In the midst of writing this review, a new paper by Thomas Cullen, et al, was released which showed that lips are the most likely plausible conclusion for non-avian theropods at this time. In the paper, they provide evidence to counter numerous points that have been raised in the past, such as theropod teeth being too big to be covered with tissues. For starters, they compared the placement of foramina (the little dots on the skulls which serve as attachment points for blood vessels and nerves) of non-avian theropod skulls, extant lepidosaurs, extant crocodilians, and extinct terrestrial crocodylomorphs. Extant crocodilians have different foramina placement when compared to the lepidosaurs, non-avian theropods, and the extinct terrestrial crocodylomorphs. These serve as attachment points for their sensory organs and are adaptations likely due to their semi-aquatic lifestyle. The paper also compared the thin enamel of theropod teeth (such as from Daspletosaurus), and the thicker enamel of Alligator mississippiensis under a microscope. The Daspletosaurus tooth had enamel that was relatively intact, showing evidence that it was kept hydrated, which is crucial to keep enamel strong, whereas the enamel and dentine of the alligator tooth had been worn away in the areas where it was exposed to the elements. Furthermore, extant crocodilian teeth lean outwards, whereas non-avian theropod teeth, and those in lepidosaurs are vertically aligned. Additionally, they compared tooth height to skull length of various non-avian theropods (see the supplementary material included with the paper), and extant monitor lizards in the genus Varanus, which notably all have lips. The data showed that theropod teeth would not have been too large to have been covered with lips or other tissues when the mouth was closed, especially when compared with some extant Varanus species. It is definitely worth a full read, and I would also recommend reading the breakdown by Mark Witton, who contributed to the paper as well.

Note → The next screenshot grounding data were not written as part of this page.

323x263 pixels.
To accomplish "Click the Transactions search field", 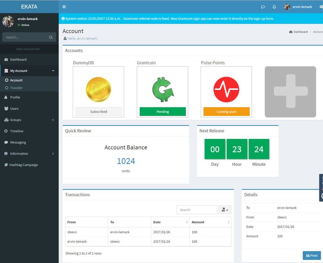I will (x=197, y=210).
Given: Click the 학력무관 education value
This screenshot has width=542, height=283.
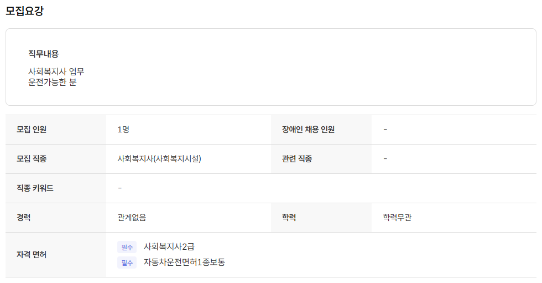Looking at the screenshot, I should tap(397, 218).
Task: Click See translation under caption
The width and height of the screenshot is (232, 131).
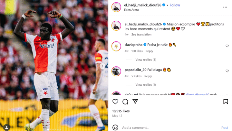Action: [141, 35]
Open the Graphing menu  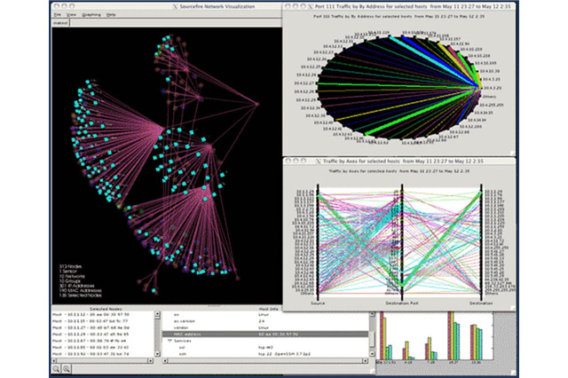[91, 15]
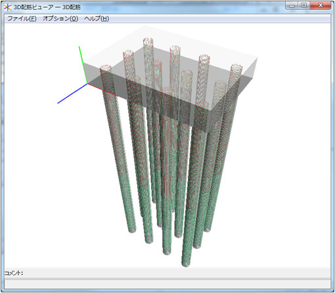The width and height of the screenshot is (335, 293).
Task: Select the red axis line at the origin
Action: 102,90
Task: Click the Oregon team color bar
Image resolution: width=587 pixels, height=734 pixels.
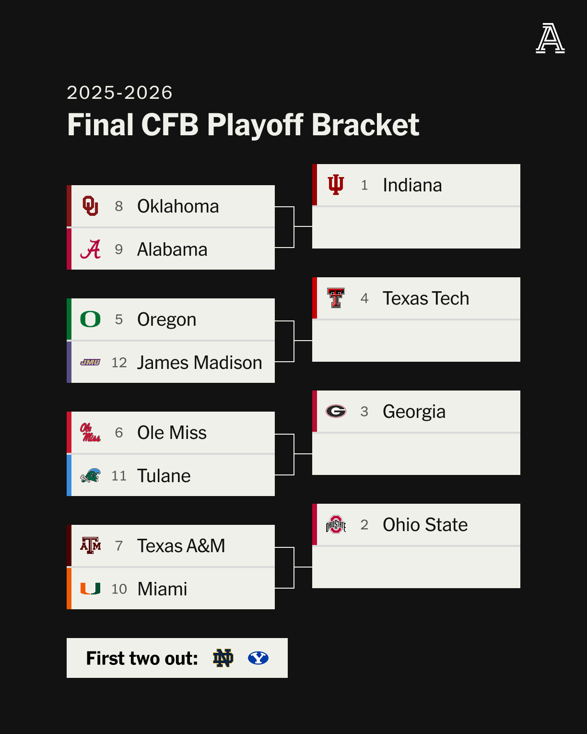Action: pyautogui.click(x=69, y=319)
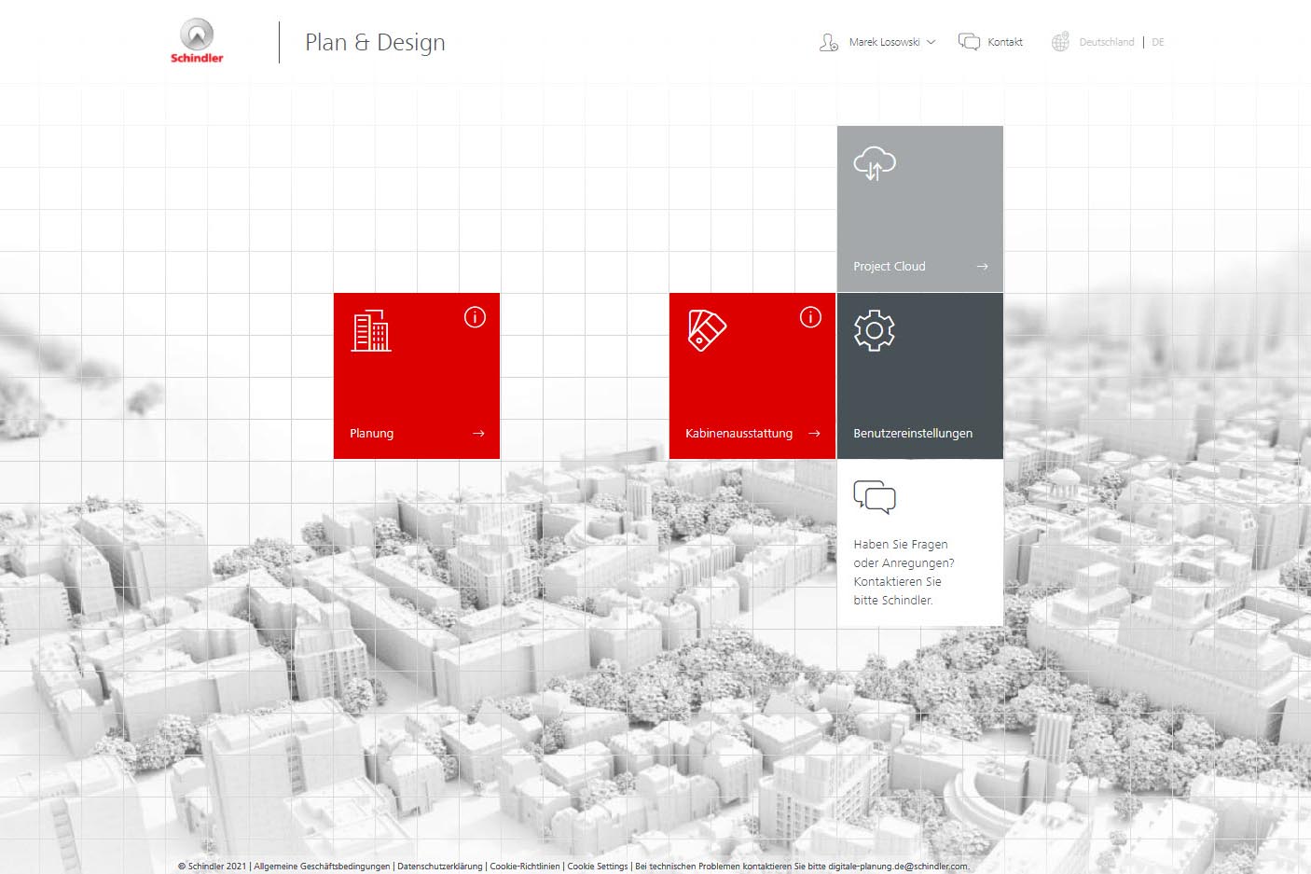Open Project Cloud via its arrow
This screenshot has height=874, width=1311.
click(982, 267)
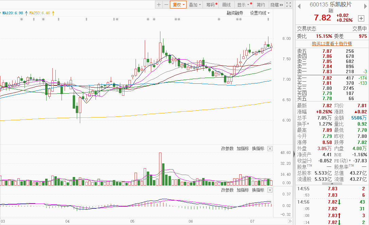Collapse the right quote side panel
The image size is (369, 225).
pyautogui.click(x=294, y=155)
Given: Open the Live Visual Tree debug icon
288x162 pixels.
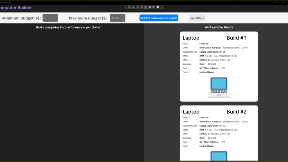Looking at the screenshot, I should (129, 7).
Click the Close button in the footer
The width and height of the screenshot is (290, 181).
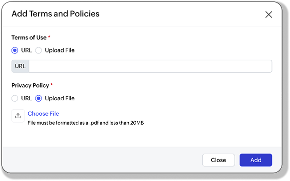coord(219,160)
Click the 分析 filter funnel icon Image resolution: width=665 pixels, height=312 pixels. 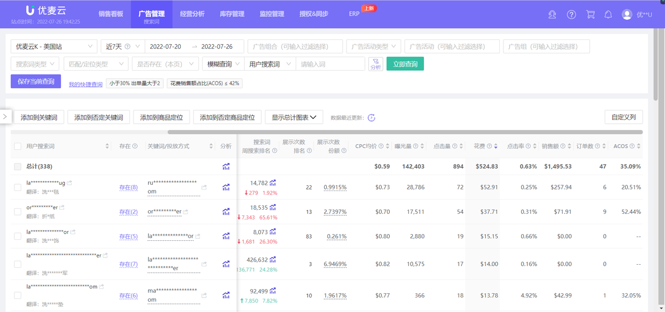[375, 64]
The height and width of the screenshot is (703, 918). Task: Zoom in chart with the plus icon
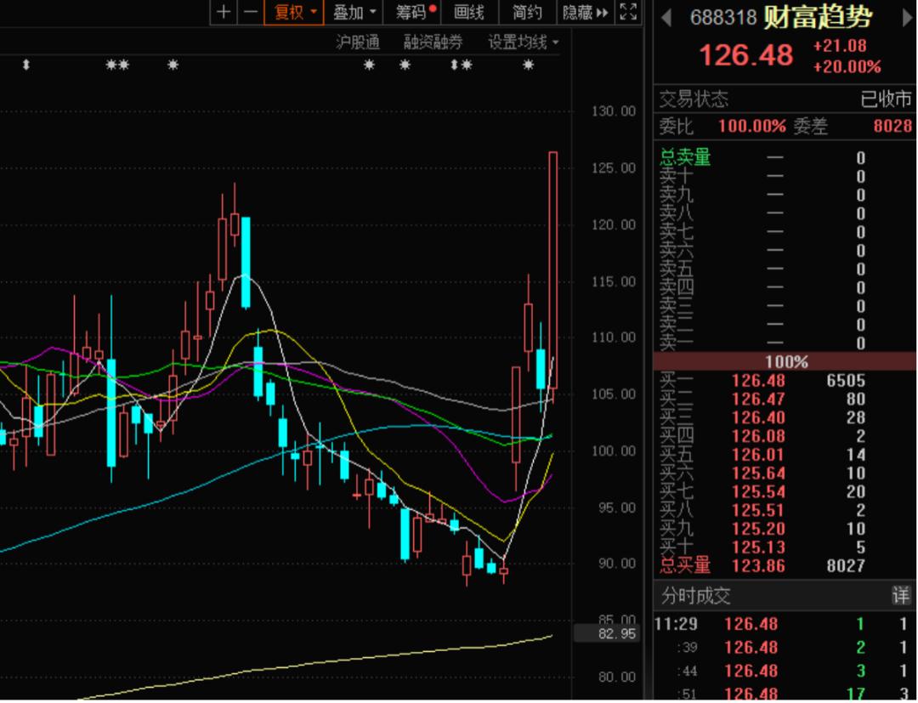[x=223, y=12]
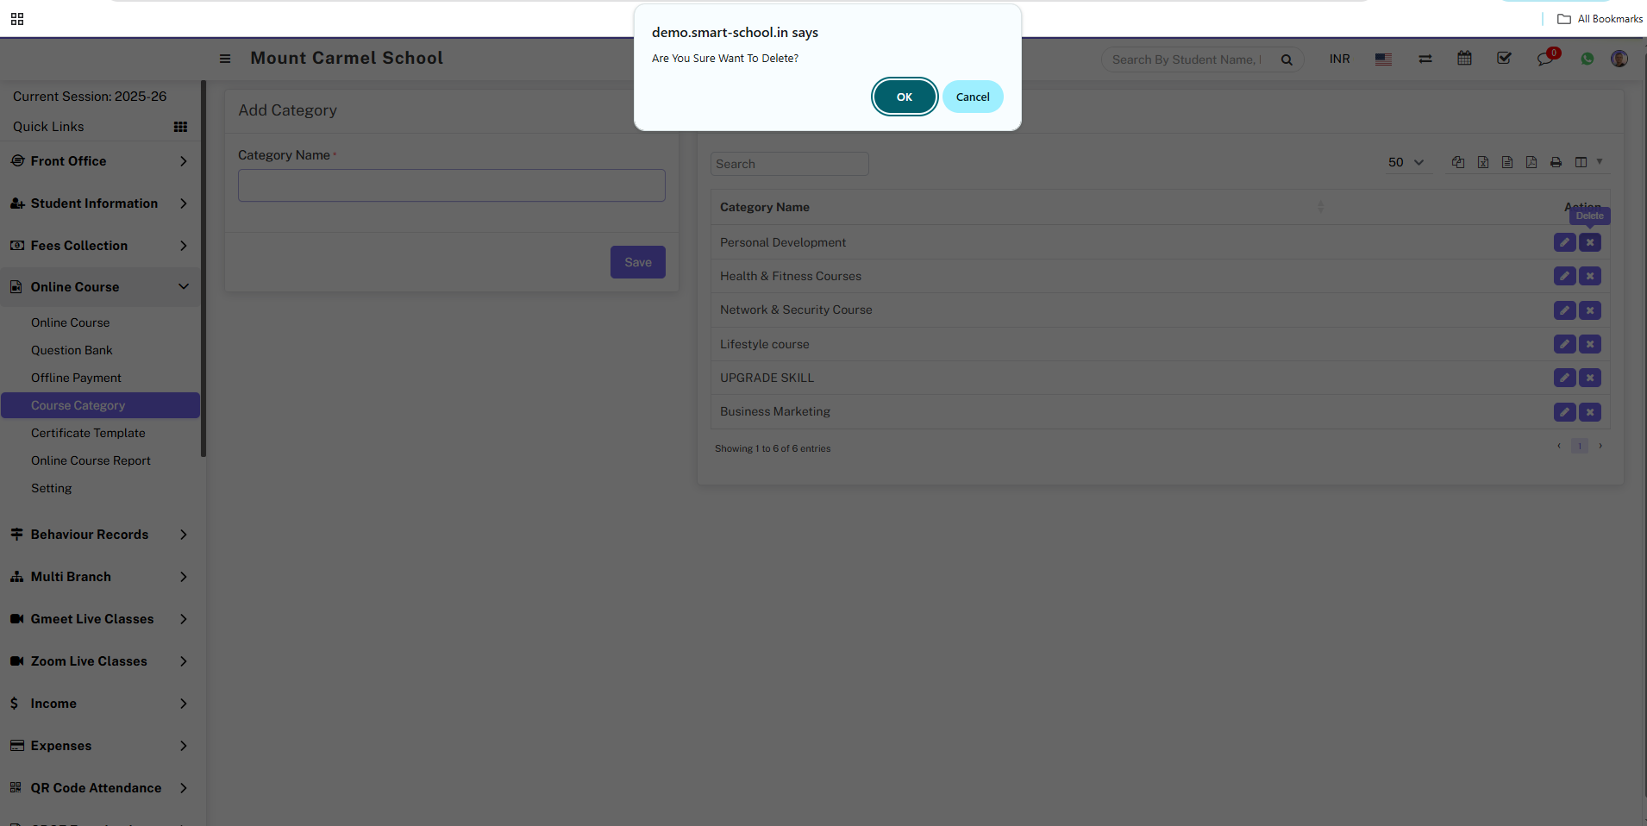Delete the Business Marketing category
This screenshot has height=826, width=1647.
coord(1590,412)
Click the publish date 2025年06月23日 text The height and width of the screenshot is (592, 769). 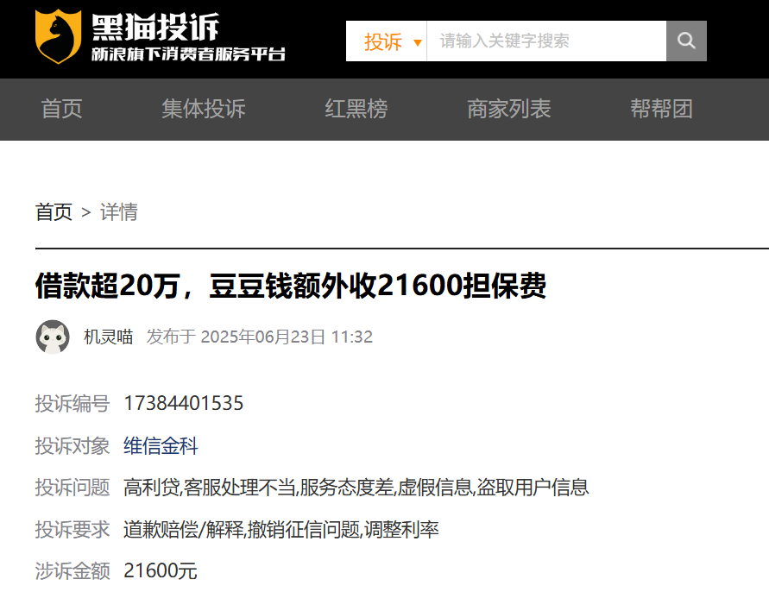(x=263, y=337)
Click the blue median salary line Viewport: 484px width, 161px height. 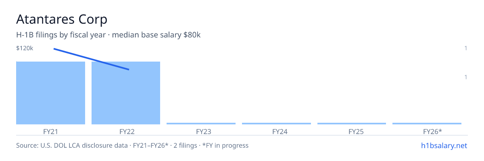(x=91, y=59)
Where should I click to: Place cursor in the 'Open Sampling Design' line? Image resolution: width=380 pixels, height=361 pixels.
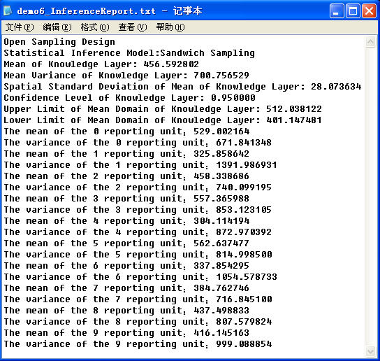click(59, 42)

Getting back to the Yutyrannus figure, as far as the articulation goes, the neck can move a little bit up and down and side to side; a bit limited like the 1/35 T. rex I previously reviewed, although the torso section can help to move it a tad bit more up and down. The lower jaw can open quite a bit, and the articulation at the joint feels pretty solid. Worth noting that my figure had a warped bottom jaw/lip and couldn’t close properly until after I gave it a heat treatment. More on that later. The arms have articulation at the shoulders, elbows, and wrists. The elbows can move outwards and inwards a bit, and can be rotated nearly 360 degrees. They also have a bit of up and down movement, only limited by the plumage where the two joints meet. The hands can be moved up and down a little bit, rotated 360 degrees, and folded inwards and outwards a little bit as well. The hip joints can be moved back quite a bit, but not much forward, and can be moved outwards and inwards a little bit as well. Like many of the other figures in the Tyrannosaur Series, this figure comes with a pair of static legs for long term display and a pair of articulated posing legs to be used for short term displays (such as toy photography). The static legs can move at the knees, but mine are a bit tight, and I haven’t gotten around to giving them a heat treatment yet. Some extra paint might chip out when moving the joints and popping out the legs. The other pair of legs have articulation at the knees as well as the ankles, and there are extra feet for different poses as well. There’s also joints for the toes to be moved up and down and rotated, which is what the extra feet are attached to. I would recommend using some heat treatment to help get them on. Lastly, the tail has three joints, at the base where it is joined to the body, and two more joints further along. The last section has a bendy wire within it to help with posing if so desired. Some of the poses I was able to get this beast into include a hunting running pose, a resting pose, and the squatting pose that the PNSO Yutyrannus figure is in.
As mentioned before, the jaw on my figure was warped, but after a heat treatment by way of microwaving some water in a cup to a scalding temperature and then dipping and holding the figure’s head in for a minute, I fixed up the position of the lower jaw’s lips and tied the jaws tightly with a rubber band. Afterwards, I ran it under cold water and let it sit for about ten minutes. It’s still a tiny bit lopsided on the right side, possibly because I didn’t let it sit for a longer period of time, and had already gone about opening and closing the jaw to get images for this review. Aside from the limited neck movement (although I do find it a bit better then on the 1/35 T. rex), and this warped jaw issue, I don’t really have much that got in the way of my enjoyment of this figure. Another minor drawback is that the figure can’t be put into any satisfactory sitting poses like the raptors or ceratopsians due to the limitations on the hip and other leg joints. Closest you can get is a squatting or crouching posture.
Otherwise, I’m pretty satisfied with it, and I think it might be my favorite of the line so far, as far as the articulation, sculpt, and coloration go–although some future contenders like the Wave 3 Gorgosaurus might challenge that. Since these just recently shipped to us Kickstarter backers, I imagine they should now be in supply for anyone else that wants one, such as at Creative Beast’s website itself, Big Bad Toy Store, Everything Dinosaur, and Minizoo, if not very soon. As mentioned earlier in the breakdown on Yutyrannus anatomy and environment, it is also worth mentioning that Dilong, Psittacosaurus, and Zhenyuanlong have also received Beasts of the Mesozoic figures in 1/6 scale, and in the case of Psittacosaurus, also in 1/18 scale. I hope the Dilong and Zhenyuanlong can receive the 1/18 scale treatment some day, as they would display nicely alongside this Yutyrannus, since again there is a possibility they might have coexisted with it. The PNSO Little Dinosaurs Sinosauropteryx might also be of interest, and might size up nicely alongside this figure. A little reminder that David Silva’s next Kickstarter project, the Cyberzoic series, is coming this October 3rd. Plenty of genera of interest are going to be included in it, such as Allosaurus, Carnotaurus, Dilophosaurus, Stegosaurus, Smilodon, and Utahraptor, as well as dragons. Also, lastly a little fun fact: while working on this review, a new DLC for Jurassic World Evolution 2 was just released featuring Yutyrannus (as well as Sinosauropteryx, mentioned a few times throughout this review). By far my favorite media appearance of it so far, aside from its prior appearance in Ark: Survival Evolved (in which the Cyberzoic Carnotaurus will make a nice display mate as a homage to that game).